Used/salvage parts from a junkyard are another option, particularly for older vehicles where you're replacing the whole assembly. Prices vary and condition isn't guaranteed, but savings can be significant.
4. Labor Costs
Labor adds to the total if you take the vehicle to a shop. A simple mirror glass swap might take 15–30 minutes. Replacing a full assembly with electronic components can take an hour or more, especially if the door panel needs to come off or the wiring harness needs to be recalibrated.
At typical shop rates — which vary considerably by region and shop type — labor for mirror replacement generally runs $50 to $150, though it can be higher at dealerships or in high cost-of-living areas.
5. Calibration Requirements
This is where costs can jump unexpectedly. Some blind spot monitoring systems and camera-based mirror setups require electronic calibration after replacement. This may need to be done by a dealer or a shop with the right diagnostic equipment.
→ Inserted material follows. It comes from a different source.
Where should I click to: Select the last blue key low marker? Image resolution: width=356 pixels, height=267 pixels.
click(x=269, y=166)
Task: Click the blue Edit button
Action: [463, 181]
Calibration can add $50 to $200 or more to the total, depending on the system.
If your vehicle has ADAS (advanced driver assistance systems) tied to the mirror — lane departure warning, cross-traffic alert, or blind spot monitoring — ask upfront whether calibration is included in the estimate.
DIY vs. Shop Repair
Mirror glass replacement is one of the more approachable DIY repairs for drivers comfortable with basic tasks. Most mirror glass clips or tabs into place, and guides specific to your vehicle's make and model are widely available.
Full assembly replacement is also DIY-friendly on simpler vehicles — often just a few bolts and a wiring connector. On vehicles with complex electronics, the wiring and calibration steps may require professional tools.
What Your Specific Situation Determines 🚗
The total cost of your mirror repair comes down to the specifics: which mirror, how much damage, what components are in that mirror on your exact vehicle, whether OEM or aftermarket parts are acceptable, what shops near you charge for labor, and whether calibration is required.
A driver replacing shattered glass on a ten-year-old commuter sedan and a driver replacing a full assembly on a recent pickup with blind spot monitoring are solving completely different problems — at completely different price points.
The mirror on your door tells you what's behind you. The vehicle in your driveway, your zip code, and the extent of the damage tell you what this repair is actually going to cost.